**Required action**
Your answer must consist of exactly the lines below, starting with the line with "Click the Npcap download link" and going on through the line with "Task: Open the Premium Cabin % filter", and nothing else.

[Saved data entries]

::::::::

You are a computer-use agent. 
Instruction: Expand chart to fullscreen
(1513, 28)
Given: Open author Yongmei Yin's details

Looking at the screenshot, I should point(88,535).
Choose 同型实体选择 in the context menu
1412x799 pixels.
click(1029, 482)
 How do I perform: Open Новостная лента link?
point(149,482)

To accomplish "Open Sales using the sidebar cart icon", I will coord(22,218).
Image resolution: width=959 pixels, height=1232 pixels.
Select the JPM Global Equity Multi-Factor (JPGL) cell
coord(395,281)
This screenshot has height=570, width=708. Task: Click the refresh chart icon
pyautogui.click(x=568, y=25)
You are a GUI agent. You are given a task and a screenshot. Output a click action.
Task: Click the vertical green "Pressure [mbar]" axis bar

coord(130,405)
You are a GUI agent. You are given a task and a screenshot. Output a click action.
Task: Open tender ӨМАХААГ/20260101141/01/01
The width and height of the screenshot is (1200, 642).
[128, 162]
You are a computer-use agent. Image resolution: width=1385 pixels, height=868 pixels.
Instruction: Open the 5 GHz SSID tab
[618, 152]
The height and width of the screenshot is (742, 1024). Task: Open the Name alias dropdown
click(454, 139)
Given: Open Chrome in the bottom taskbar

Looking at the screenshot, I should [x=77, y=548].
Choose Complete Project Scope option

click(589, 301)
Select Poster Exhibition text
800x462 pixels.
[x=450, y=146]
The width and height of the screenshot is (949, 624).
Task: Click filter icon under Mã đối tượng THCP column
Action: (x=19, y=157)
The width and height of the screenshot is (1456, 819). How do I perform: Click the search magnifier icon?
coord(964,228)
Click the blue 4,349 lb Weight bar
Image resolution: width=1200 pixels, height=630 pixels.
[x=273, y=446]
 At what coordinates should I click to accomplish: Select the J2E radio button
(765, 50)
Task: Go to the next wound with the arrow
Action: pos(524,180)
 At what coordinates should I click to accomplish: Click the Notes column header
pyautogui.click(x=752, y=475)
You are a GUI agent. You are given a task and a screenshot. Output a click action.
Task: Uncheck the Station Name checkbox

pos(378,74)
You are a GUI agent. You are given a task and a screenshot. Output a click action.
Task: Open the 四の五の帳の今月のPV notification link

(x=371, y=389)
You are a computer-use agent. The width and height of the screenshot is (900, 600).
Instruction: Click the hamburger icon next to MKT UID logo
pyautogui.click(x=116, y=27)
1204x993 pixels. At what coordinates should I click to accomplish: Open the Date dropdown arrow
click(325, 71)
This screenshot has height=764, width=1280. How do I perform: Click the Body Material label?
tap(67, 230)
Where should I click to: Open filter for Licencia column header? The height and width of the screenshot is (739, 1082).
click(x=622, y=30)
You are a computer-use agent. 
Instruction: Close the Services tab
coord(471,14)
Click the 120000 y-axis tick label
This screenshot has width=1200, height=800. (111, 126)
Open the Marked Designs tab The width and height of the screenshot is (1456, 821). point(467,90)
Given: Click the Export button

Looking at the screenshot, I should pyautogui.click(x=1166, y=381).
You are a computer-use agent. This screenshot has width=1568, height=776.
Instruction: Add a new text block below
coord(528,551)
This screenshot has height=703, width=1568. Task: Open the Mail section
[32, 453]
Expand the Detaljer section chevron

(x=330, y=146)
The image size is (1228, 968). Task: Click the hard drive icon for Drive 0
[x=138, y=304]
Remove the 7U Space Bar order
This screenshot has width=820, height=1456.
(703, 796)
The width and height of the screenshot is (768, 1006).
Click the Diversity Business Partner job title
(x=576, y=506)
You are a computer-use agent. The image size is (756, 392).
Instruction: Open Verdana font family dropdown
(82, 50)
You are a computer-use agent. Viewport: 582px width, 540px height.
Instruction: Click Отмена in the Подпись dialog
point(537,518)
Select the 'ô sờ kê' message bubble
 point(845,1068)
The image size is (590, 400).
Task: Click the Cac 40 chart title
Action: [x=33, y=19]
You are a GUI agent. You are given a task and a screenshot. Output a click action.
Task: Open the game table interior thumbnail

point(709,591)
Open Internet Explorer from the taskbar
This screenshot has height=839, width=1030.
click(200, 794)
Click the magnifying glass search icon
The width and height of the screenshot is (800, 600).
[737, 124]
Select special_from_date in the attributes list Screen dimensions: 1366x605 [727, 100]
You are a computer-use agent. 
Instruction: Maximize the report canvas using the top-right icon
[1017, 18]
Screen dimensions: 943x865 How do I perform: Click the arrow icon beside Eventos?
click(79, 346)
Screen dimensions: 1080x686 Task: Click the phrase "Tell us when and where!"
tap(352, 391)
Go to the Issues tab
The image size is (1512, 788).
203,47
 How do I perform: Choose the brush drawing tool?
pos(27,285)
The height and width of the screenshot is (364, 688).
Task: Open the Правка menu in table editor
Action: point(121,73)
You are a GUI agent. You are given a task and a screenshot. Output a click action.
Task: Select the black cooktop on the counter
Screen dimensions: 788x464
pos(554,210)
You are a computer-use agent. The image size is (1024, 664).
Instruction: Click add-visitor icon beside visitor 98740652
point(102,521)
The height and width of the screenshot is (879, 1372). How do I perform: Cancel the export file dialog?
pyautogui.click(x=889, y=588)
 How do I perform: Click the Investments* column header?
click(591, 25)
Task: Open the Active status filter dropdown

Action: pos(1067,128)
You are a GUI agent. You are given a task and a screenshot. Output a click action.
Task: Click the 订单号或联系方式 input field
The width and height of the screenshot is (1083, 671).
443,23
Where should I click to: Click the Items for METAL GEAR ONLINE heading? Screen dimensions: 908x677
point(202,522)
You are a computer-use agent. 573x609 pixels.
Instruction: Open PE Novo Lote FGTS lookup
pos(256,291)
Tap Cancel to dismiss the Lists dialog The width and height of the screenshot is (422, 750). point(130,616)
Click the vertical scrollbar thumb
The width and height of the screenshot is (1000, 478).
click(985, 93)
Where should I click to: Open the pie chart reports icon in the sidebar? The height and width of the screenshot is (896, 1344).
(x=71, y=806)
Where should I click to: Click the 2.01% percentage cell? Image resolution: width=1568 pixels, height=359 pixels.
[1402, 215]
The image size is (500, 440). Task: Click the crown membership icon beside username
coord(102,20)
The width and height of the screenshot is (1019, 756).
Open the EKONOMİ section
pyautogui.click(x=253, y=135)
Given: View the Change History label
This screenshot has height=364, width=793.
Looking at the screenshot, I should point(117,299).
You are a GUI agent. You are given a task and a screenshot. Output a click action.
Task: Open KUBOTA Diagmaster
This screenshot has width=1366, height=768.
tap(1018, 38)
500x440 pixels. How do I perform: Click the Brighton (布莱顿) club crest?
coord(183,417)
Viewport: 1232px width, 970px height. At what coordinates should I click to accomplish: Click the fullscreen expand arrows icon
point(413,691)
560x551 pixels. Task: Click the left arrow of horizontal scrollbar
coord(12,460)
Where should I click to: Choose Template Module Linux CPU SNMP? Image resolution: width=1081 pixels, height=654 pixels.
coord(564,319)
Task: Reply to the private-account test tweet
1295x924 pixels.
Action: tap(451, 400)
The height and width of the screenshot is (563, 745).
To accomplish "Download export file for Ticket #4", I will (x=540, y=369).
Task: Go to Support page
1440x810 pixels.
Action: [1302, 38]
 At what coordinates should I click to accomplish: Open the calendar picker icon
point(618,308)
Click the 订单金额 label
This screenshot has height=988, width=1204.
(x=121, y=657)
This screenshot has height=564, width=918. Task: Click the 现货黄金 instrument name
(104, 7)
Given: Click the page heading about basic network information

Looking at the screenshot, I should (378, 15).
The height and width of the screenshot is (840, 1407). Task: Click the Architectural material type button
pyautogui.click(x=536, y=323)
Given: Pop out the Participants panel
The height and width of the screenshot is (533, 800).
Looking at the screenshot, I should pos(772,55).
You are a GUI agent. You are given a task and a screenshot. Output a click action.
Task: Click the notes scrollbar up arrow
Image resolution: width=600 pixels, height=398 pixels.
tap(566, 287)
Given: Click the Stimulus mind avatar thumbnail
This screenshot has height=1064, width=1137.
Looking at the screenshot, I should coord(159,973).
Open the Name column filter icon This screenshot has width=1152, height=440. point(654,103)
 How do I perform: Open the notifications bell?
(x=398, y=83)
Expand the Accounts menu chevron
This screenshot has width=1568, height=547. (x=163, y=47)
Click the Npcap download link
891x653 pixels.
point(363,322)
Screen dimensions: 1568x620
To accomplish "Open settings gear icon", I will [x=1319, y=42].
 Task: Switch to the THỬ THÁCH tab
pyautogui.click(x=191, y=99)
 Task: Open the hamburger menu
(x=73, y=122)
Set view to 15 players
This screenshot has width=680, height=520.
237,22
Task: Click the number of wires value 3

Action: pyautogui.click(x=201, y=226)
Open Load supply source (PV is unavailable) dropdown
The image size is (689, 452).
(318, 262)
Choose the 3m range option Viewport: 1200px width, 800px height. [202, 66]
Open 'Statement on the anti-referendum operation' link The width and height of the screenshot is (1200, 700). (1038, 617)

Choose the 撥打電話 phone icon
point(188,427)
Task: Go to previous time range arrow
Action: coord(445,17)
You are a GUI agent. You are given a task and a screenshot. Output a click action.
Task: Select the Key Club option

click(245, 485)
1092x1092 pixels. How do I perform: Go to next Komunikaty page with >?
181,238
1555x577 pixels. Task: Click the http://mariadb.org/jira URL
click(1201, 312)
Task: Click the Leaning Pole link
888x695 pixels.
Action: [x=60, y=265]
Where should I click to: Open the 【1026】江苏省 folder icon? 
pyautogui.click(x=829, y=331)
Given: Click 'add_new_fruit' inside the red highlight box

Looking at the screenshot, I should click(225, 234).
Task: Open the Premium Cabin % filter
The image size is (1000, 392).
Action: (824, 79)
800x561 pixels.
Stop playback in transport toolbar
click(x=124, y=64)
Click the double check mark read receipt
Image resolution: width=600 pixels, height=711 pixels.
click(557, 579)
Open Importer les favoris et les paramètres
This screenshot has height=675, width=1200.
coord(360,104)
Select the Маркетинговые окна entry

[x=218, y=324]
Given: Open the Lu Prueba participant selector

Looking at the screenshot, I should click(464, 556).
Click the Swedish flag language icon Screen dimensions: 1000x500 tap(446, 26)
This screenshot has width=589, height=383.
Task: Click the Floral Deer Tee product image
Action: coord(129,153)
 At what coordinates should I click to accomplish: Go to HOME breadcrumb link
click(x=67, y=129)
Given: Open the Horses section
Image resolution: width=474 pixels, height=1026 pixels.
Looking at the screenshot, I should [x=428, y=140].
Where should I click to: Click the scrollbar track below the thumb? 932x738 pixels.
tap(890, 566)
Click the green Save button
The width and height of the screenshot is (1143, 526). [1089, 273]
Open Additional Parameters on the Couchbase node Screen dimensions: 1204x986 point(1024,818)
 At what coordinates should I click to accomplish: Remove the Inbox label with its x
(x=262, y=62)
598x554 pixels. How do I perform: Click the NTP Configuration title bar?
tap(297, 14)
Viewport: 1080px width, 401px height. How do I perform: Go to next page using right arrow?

::::::::

**Solution**
Click the Npcap download link
891x653 pixels.
point(363,322)
Screen dimensions: 1568x620
To accomplish "Open settings gear icon", I will [x=1319, y=42].
 Task: Switch to the THỬ THÁCH tab
pyautogui.click(x=191, y=99)
 Task: Open the hamburger menu
(x=73, y=122)
Set view to 15 players
This screenshot has width=680, height=520.
237,22
Task: Click the number of wires value 3

Action: pyautogui.click(x=201, y=226)
Open Load supply source (PV is unavailable) dropdown
The image size is (689, 452).
(318, 262)
Choose the 3m range option Viewport: 1200px width, 800px height. [202, 66]
Open 'Statement on the anti-referendum operation' link The width and height of the screenshot is (1200, 700). (1038, 617)

Choose the 撥打電話 phone icon
point(188,427)
Task: Go to previous time range arrow
Action: coord(445,17)
You are a GUI agent. You are given a task and a screenshot. Output a click action.
Task: Select the Key Club option

click(245, 485)
1092x1092 pixels. How do I perform: Go to next Komunikaty page with >?
181,238
1555x577 pixels. Task: Click the http://mariadb.org/jira URL
click(1201, 312)
Task: Click the Leaning Pole link
888x695 pixels.
Action: [x=60, y=265]
Where should I click to: Open the 【1026】江苏省 folder icon? 
pyautogui.click(x=829, y=331)
Given: Click 'add_new_fruit' inside the red highlight box

Looking at the screenshot, I should click(225, 234).
Task: Open the Premium Cabin % filter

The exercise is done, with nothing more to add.